▸ GOAL
Report each line in the records below that contains the string "width", matching case exactly.

▸ SUPPLIED DATA
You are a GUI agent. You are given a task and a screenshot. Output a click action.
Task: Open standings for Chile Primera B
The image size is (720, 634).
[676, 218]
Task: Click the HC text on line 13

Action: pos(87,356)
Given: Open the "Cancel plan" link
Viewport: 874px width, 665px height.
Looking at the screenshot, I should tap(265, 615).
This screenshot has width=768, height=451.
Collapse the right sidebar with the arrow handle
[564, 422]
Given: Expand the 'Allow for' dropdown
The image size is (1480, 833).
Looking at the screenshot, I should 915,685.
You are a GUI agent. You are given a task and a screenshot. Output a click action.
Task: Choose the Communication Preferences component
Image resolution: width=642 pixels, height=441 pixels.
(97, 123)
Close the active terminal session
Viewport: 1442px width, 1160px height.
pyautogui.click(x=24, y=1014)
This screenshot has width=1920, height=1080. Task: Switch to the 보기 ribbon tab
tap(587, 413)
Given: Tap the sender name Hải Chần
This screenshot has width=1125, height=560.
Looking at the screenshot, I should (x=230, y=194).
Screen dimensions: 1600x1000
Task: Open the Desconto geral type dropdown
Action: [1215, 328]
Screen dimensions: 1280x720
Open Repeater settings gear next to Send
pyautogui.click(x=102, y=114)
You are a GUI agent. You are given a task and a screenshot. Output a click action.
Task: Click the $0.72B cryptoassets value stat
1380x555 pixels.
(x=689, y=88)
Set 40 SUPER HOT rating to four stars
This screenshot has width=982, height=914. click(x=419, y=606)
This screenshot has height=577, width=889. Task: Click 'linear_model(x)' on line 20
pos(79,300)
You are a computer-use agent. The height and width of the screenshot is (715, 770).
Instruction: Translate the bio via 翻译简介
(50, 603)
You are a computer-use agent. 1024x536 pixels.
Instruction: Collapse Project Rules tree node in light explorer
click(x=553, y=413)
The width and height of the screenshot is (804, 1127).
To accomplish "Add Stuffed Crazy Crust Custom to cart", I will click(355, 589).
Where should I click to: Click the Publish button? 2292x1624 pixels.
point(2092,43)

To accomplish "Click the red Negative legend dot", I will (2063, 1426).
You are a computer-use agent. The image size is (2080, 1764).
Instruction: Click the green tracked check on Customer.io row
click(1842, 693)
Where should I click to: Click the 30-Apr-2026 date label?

▸ EXERCISE RESPONSE
Viewport: 874px width, 665px height.
This screenshot has width=768, height=451.
Image resolution: width=642 pixels, height=441 pixels.
Viewport: 1442px width, 1160px height.
This screenshot has width=1920, height=1080. Task: Switch to the 보기 ribbon tab
This screenshot has width=1125, height=560.
This screenshot has width=982, height=914. click(x=419, y=606)
This screenshot has height=577, width=889. Task: Click 'linear_model(x)' on line 20
You are a computer-use agent. The height and width of the screenshot is (715, 770).
The width and height of the screenshot is (804, 1127).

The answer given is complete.